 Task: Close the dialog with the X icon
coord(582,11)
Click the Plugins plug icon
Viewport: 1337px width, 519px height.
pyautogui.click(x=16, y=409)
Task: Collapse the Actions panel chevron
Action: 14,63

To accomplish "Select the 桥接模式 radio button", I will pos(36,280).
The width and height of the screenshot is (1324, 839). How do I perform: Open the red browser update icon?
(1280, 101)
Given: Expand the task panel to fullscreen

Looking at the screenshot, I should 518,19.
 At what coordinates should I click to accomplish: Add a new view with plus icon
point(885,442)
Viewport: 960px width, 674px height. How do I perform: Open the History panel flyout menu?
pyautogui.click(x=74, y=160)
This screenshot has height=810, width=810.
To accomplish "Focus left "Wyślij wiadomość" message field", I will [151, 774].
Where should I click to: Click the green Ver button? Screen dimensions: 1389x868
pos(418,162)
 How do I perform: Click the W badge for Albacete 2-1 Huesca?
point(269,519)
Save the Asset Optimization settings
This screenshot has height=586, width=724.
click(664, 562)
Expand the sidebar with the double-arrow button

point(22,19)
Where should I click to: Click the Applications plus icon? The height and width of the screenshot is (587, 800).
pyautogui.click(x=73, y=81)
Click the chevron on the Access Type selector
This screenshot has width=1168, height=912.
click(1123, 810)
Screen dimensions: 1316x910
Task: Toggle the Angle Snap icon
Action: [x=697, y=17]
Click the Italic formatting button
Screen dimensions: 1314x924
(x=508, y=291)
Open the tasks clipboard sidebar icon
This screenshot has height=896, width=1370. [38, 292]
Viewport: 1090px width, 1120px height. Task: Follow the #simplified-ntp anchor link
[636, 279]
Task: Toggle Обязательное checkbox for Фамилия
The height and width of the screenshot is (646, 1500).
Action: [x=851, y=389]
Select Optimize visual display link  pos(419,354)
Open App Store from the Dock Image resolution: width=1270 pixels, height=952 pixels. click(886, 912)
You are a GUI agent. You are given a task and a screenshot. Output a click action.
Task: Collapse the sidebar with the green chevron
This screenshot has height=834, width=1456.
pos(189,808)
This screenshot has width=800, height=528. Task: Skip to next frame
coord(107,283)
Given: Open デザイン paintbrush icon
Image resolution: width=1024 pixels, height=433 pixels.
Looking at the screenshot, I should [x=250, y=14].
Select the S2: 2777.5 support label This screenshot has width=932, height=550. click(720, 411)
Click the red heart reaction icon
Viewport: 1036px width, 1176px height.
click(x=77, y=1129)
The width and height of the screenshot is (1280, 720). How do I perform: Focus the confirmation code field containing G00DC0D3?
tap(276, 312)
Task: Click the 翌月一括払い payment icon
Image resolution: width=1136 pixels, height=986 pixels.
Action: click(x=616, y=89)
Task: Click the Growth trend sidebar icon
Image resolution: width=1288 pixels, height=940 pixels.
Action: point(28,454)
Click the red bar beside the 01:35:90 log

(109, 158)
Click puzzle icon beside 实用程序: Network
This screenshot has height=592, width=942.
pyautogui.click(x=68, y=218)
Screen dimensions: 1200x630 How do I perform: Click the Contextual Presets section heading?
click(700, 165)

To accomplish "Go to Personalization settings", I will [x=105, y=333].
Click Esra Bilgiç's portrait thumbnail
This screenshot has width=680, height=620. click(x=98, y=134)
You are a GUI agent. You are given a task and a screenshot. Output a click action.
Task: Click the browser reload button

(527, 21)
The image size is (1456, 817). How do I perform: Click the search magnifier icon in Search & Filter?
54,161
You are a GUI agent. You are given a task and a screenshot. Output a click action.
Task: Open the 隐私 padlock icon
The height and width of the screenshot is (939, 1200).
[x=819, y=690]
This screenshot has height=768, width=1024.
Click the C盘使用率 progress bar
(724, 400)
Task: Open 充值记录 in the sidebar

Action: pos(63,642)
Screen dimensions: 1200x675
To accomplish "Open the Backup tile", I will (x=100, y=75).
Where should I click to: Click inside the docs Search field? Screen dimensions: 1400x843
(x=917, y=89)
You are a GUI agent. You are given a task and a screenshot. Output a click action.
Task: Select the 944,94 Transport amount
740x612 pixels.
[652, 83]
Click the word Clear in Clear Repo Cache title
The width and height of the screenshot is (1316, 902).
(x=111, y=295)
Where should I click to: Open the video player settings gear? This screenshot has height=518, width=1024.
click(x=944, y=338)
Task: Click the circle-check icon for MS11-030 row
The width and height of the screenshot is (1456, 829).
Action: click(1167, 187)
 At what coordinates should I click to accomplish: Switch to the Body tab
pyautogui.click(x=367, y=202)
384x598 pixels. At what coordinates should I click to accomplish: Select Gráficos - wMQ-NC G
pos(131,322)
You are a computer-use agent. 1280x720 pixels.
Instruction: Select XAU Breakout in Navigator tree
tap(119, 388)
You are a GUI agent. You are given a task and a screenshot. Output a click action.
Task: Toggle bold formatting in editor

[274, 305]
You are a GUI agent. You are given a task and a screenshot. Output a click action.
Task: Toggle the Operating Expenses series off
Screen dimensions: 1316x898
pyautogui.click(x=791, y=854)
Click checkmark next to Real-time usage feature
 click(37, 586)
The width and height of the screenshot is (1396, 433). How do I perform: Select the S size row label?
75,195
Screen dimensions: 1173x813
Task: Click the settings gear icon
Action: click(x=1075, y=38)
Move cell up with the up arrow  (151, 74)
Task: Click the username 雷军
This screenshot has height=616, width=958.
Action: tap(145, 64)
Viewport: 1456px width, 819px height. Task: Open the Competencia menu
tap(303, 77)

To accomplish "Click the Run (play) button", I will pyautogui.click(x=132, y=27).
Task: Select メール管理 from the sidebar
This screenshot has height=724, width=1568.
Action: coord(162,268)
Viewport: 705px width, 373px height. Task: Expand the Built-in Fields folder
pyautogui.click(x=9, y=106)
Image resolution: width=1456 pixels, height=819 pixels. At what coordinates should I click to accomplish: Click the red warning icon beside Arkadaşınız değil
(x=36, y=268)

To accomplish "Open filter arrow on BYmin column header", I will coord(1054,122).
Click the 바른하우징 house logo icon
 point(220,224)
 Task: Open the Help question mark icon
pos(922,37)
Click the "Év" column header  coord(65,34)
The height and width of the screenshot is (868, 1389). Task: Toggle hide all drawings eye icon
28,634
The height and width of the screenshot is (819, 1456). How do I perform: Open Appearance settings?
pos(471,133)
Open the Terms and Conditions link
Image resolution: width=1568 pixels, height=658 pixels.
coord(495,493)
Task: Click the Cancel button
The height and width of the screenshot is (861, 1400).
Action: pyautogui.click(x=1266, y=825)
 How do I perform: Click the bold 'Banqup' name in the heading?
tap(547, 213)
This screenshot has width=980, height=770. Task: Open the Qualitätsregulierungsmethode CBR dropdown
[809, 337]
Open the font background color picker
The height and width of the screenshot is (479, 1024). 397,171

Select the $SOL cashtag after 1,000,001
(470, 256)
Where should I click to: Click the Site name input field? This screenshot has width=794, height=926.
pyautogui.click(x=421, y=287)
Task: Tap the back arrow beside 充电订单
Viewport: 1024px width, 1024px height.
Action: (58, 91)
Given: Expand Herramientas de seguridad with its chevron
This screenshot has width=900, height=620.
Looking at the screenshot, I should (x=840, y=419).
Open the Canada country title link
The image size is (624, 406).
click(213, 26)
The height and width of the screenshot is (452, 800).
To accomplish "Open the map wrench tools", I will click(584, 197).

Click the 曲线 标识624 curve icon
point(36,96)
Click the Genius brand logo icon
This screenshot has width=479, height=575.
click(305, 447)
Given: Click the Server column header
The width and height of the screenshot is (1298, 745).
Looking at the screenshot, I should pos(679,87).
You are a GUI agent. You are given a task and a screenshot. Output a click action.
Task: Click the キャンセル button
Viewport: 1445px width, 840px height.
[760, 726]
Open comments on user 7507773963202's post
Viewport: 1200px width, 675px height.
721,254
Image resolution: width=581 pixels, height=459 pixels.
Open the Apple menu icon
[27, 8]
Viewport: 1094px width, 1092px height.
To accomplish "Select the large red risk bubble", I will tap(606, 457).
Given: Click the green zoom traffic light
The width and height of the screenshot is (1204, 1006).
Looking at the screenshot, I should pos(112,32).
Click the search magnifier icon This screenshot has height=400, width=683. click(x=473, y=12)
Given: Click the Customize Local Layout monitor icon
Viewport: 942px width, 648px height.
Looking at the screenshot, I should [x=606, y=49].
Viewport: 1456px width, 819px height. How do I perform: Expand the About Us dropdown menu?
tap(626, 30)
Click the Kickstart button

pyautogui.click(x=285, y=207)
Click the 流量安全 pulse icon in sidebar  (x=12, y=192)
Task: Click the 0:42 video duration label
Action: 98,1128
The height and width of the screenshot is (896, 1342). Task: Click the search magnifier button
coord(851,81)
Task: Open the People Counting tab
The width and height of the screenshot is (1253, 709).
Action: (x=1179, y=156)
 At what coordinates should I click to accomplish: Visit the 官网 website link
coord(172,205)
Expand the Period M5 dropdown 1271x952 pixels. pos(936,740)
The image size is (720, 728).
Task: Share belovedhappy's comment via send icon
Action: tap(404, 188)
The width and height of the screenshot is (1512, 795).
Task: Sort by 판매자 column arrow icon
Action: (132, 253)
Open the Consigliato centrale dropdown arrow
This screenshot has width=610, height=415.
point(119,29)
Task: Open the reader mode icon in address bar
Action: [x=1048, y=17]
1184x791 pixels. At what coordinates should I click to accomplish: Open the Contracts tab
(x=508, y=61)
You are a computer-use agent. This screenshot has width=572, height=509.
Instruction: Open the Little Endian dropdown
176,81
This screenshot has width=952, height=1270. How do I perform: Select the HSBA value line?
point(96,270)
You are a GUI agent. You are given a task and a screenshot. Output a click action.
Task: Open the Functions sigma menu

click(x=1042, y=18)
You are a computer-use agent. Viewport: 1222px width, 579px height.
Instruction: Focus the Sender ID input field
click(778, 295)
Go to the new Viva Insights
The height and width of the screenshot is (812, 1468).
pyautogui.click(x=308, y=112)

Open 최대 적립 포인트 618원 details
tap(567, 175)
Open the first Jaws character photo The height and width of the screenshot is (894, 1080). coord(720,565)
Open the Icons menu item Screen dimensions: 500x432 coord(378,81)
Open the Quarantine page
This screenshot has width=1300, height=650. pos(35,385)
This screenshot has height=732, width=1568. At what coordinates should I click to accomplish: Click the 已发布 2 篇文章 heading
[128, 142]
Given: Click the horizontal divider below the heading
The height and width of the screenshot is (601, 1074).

• _TASK REQUIREMENTS_:
Copy out the items above, starting with the line that contains "1184x791 pixels. At" and ending with the final line of the items, character for character.

• _RESULT OF THIS TASK_:
1184x791 pixels. At what coordinates should I click to accomplish: Open the Contracts tab
(x=508, y=61)
You are a computer-use agent. This screenshot has width=572, height=509.
Instruction: Open the Little Endian dropdown
176,81
This screenshot has width=952, height=1270. How do I perform: Select the HSBA value line?
point(96,270)
You are a GUI agent. You are given a task and a screenshot. Output a click action.
Task: Open the Functions sigma menu

click(x=1042, y=18)
You are a computer-use agent. Viewport: 1222px width, 579px height.
Instruction: Focus the Sender ID input field
click(778, 295)
Go to the new Viva Insights
The height and width of the screenshot is (812, 1468).
pyautogui.click(x=308, y=112)

Open 최대 적립 포인트 618원 details
tap(567, 175)
Open the first Jaws character photo The height and width of the screenshot is (894, 1080). coord(720,565)
Open the Icons menu item Screen dimensions: 500x432 coord(378,81)
Open the Quarantine page
This screenshot has width=1300, height=650. pos(35,385)
This screenshot has height=732, width=1568. At what coordinates should I click to accomplish: Click the 已发布 2 篇文章 heading
[128, 142]
Given: Click the horizontal divider below the heading
The height and width of the screenshot is (601, 1074).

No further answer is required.